- Opening Delimiter -

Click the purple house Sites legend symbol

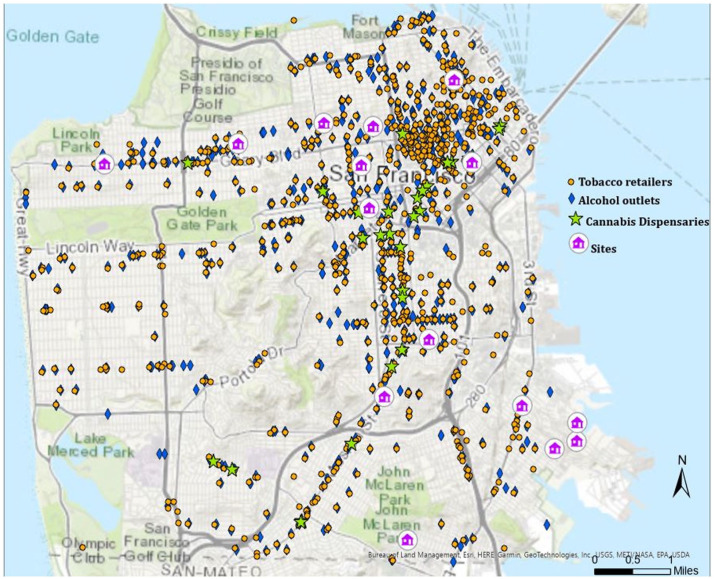(x=577, y=243)
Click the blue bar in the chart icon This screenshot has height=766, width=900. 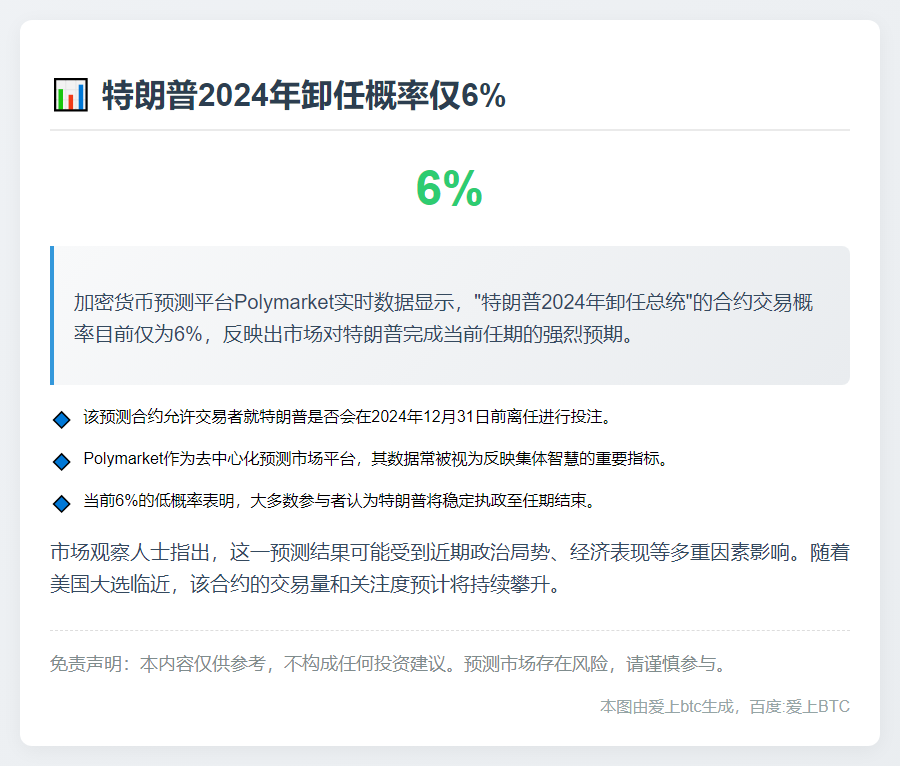[x=81, y=96]

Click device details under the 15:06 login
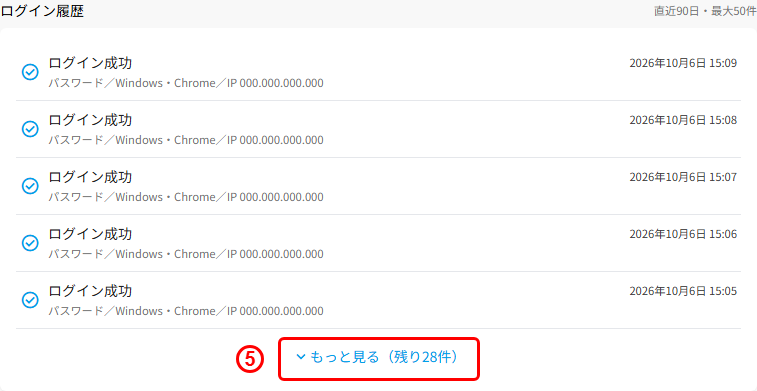(x=186, y=254)
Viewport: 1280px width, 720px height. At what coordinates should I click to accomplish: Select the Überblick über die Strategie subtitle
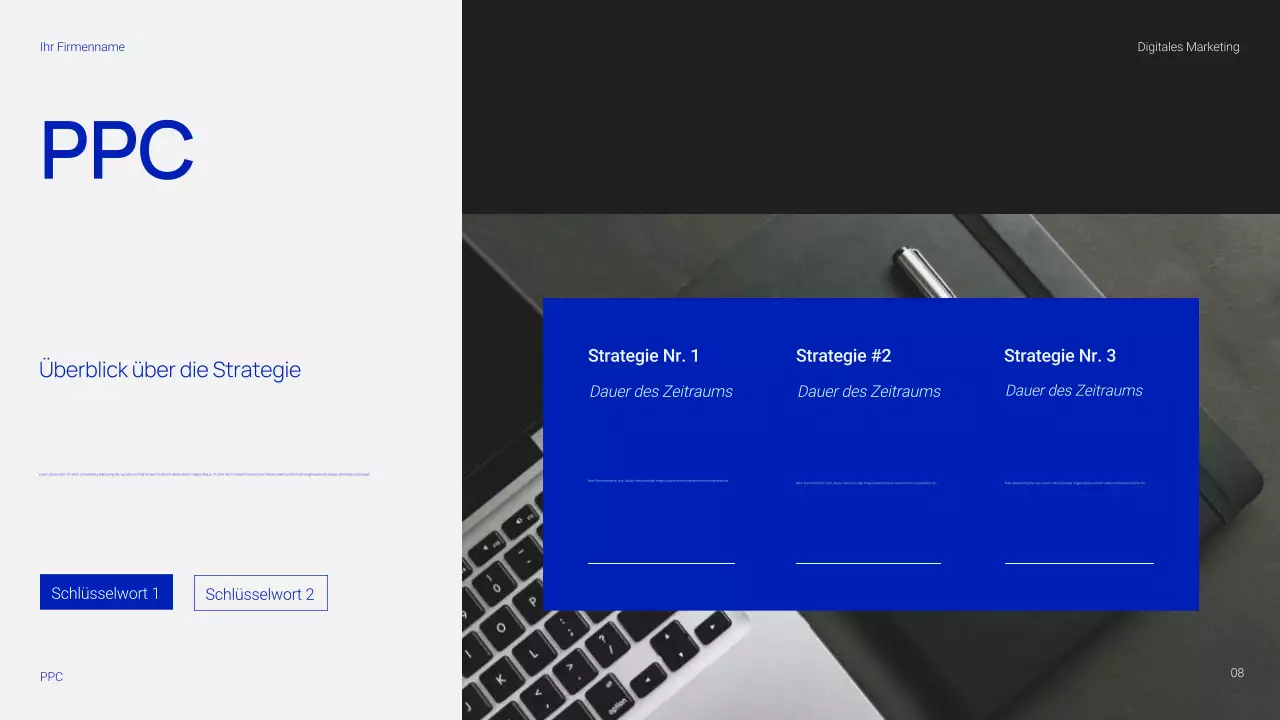tap(170, 370)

- Closing Delimiter -

# WHAT IS EXPECTED
Your output should be only the lines from the line with "Viewport: 1280px width, 720px" through the end of the data, exactly as they stand, and no pictures.

# SOLUTION
Viewport: 1280px width, 720px height. At what coordinates should I click to accomplish: Select the Überblick über die Strategie subtitle
tap(170, 370)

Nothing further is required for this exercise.